Schumer’s comments were part of a preemptive attack against Trump in which he and Pelosi accused the president of breaking promises to middle class Americans. They insisted that the president has failed to make good on vows to help working class people and has opted instead to pursue divisive measures that will benefit wealthy Americans and “reckless” national security policies that undermine the country’s values and diminish its safety.
The president’s most ardent supports have cheered some of his moves, but Democrats have largely united against him, and some Republicans have expressed concerns about his actions.
“The president hasn’t done very much, but what he has done is forsake his promises to the middle class,” Schumer said.
Pelosi argued that Trump “utterly squandered” his first 40 days in office, focusing on a “brutal agenda to target vulnerable populations and instill fear” instead of providing economic relief for everyday Americans. She singled out his controversial immigration ban, which has been stopped by a federal court, among other things.
Pelosi said Trump had embarked on a “bait and switch” agenda.
Schumer and Pelosi expressed concerns with Trump’s budget proposal, which was unveiled earlier Monday and will seek to boost defense spending and curtail costs in other areas. While they said they will reserve final judgment for the point when it becomes clear where specific spending cuts will come from, they voiced worries about the prospect of slashing spending on educational and environmental initiatives, and other areas.
“When we see more, we can speak to it more precisely, but this is a really bad path that we have seen so far,” Pelosi said. Schumer predicted “middle class families are going to be hurt” by the blueprint the Trump White House has advanced.
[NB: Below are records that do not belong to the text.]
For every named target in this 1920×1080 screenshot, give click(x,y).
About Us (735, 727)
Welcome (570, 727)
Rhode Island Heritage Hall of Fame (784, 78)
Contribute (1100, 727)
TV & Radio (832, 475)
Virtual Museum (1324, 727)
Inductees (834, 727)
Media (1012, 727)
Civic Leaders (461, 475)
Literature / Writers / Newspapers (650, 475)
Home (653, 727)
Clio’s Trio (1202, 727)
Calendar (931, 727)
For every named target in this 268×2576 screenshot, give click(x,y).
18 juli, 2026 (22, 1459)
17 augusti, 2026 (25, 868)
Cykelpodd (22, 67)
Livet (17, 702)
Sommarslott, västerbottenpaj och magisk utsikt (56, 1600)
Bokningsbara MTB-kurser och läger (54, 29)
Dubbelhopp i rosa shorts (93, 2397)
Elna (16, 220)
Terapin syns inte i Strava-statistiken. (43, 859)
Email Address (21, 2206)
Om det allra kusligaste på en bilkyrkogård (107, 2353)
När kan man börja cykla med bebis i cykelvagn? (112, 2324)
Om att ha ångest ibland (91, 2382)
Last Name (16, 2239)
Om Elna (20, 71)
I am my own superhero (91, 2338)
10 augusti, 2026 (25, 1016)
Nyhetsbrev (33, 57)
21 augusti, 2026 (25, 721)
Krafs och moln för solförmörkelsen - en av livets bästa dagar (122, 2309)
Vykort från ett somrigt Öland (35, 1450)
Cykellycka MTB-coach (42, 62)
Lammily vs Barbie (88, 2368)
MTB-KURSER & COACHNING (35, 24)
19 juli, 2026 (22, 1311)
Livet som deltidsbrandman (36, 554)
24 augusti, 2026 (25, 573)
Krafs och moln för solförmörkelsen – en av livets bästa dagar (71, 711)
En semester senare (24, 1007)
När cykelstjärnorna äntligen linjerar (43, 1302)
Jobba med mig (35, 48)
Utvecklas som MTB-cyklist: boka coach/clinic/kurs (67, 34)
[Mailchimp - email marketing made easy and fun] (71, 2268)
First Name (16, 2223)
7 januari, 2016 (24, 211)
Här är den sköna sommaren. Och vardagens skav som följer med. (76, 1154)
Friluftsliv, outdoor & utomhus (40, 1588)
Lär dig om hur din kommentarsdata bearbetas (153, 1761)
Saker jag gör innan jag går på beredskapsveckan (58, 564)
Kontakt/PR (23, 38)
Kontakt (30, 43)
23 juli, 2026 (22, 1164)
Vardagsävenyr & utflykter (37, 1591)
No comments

At the White House, Trump’s press secretary, Sean Spicer, provided a very different appraisal of the start of Trump’s presidency, arguing it has been a productive stretch.
“He’s continuing to work with Congress on both repealing and replacing Obamacare [and] tax reform, and fundamentally, both of those two items alone, I think, can help spur a lot of economic growth,” Spicer said. “The meetings that we’ve had with the CEOs, the health insurers, there’s so many things that are job killing, and it can be done to help promote a better regulatory and tax climate that leads to job creation.”
He added: “The meetings and the actions that the president has taken, on both regulatory and other matters, have helped spur job — job creation.”
Democrats intend to hit Trump on immigration and health care after Tuesday’s speech. They have selected former Kentucky governor Steve Beshear (D) to deliver the official response to Trump’s speech. Supporters of the ACA have often pointed to Kentucky as a model for successful implementation of the law.
Astrid Silva, an immigration activist and so-called Dreamer, will deliver the Spanish-language response.